While demand for gasoline and diesel will gradually decline as electric vehicles gain market share, petrochemicals (especially plastics) represent a growth opportunity.

This explains Abu Dhabi National Oil Company's (Adnoc) 15 billion acquisition of German chemicals company Covestro, the largest takeover deal in Europe in 2024.
 
Adnoc has strategically examined future growth areas through 2050 and identified four key pillars:
  • Natural gas
  • Chemicals
  • Renewables
  • Low-carbon fuels
Petrochemicals are chemical products derived from petroleum (crude oil) or natural gas.

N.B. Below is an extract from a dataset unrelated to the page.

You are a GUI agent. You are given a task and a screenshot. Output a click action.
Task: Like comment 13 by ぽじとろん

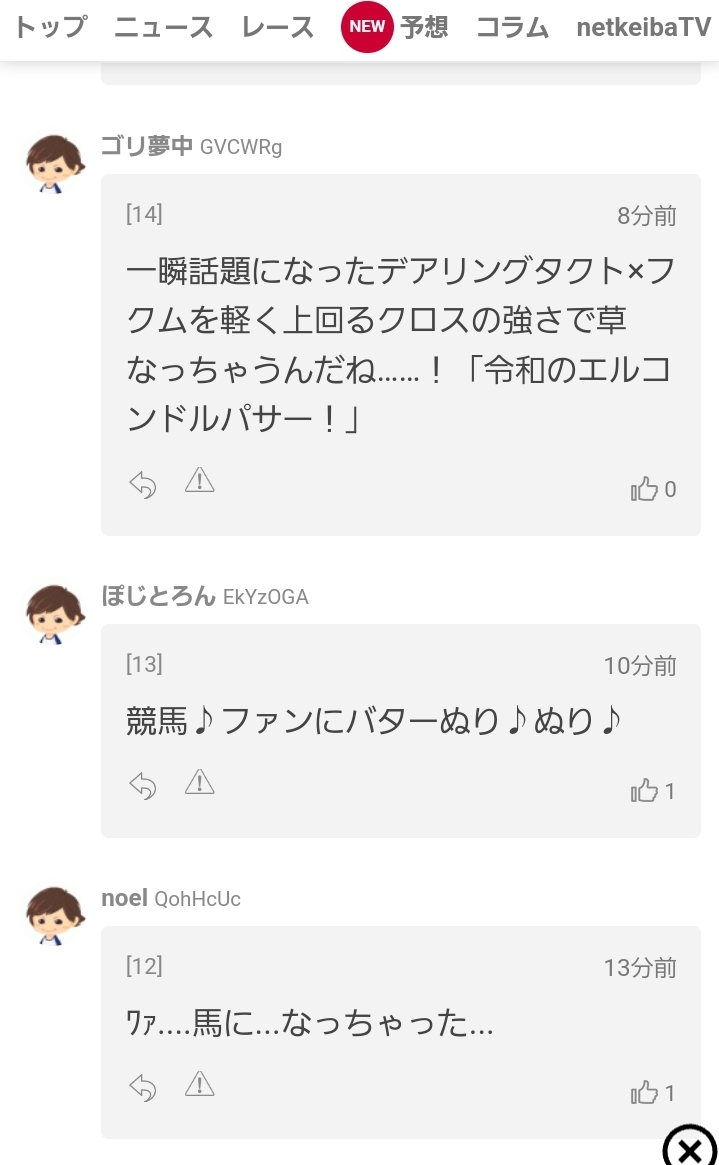645,791
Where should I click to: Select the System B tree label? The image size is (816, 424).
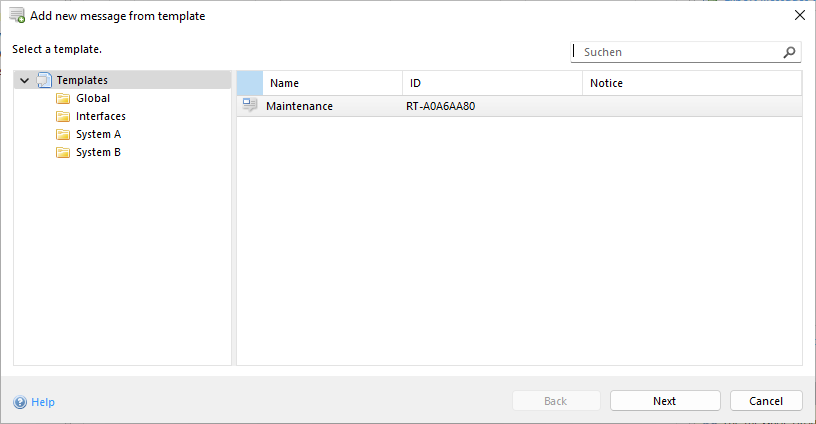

They serve as the basic building blocks for countless everyday materials including plastics, synthetic fibers, detergents, adhesives, and many other manufactured products that are essential to modern life.

The Shifting demand pattern:

The International Energy Agency (IEA) forecasts a significant shift in how oil is used:

Current oil usage (2024):
  • 40% goes to road vehicles
  • 20% goes to industrial and chemical sectors
Projected oil usage by 2050 (conservative scenario):
  • 35% will go to road vehicles
  • 25% will go to industrial and chemical sectors
Projected oil usage by 2050 (net zero scenario):

Industrial and chemical uses will consume six times more oil than road transport
This means petrochemicals will become the main driver of oil demand growth at some point this decade.

Middle eastern oil producers lead the charge:

Traditional oil-producing countries are rapidly expanding their petrochemical footprint:

Saudi Aramco (world's largest oil company):
  • Purchased 10% of China's Rongsheng Petrochemical for $3.4 billion
  • Seeking similar stake in Hengli Petrochemical
  • Breaking ground on new refinery and petrochemical plant in China's Fujian province
Adnoc (Abu Dhabi):
  • Acquiring Covestro for 15 billion
  • Positioning chemicals as a core growth pillar
China's central role:

China dominates both production and consumption of petrochemicals:
  • China's petrochemical sector alone now uses more oil than the entire nation of Japan (the world's 5th largest oil consumer)
  • China has invested heavily in domestic petrochemical plants to reduce dependence on imports
  • This Chinese capacity expansion has created a global oversupply
Current market challenges:

Despite the long-term strategic value, petrochemicals are facing severe short-term headwinds:
  • Global oversupply 
  • Plants running at approximately 80% capacity (pricing power only returns at 90%+ utilization)
  • Market expected to remain oversupplied into 2027
  • European plastics production fell 8.3% in 2023
The alternative materials c    hallenge:

Bioplastics and recycled plastics struggle to compete with conventional petrochemicals:

Global Production (2023):
  • Fossil-based plastics: 374.2 million tonnes
  • Recycled plastics: 36.5 million tonnes
  • Bioplastics: Only 3 million tonnes
  • Scale disadvantage: Petrochemical crackers produce around 1 million tonnes of product, while bio-based processes cannot approach this scale
  • Cost disadvantage: Current oversupply and cheap prices for conventional plastics make alternatives less economically viable
  • Niche applications: Bioplastics can only compete in premium markets like cosmetics where higher costs are acceptable
Oil companies are primarily focusing on reducing energy use rather than switching to alternative materials to meet climate commitments, suggesting that conventional petrochemicals will remain dominant for the foreseeable future despite environmental concerns.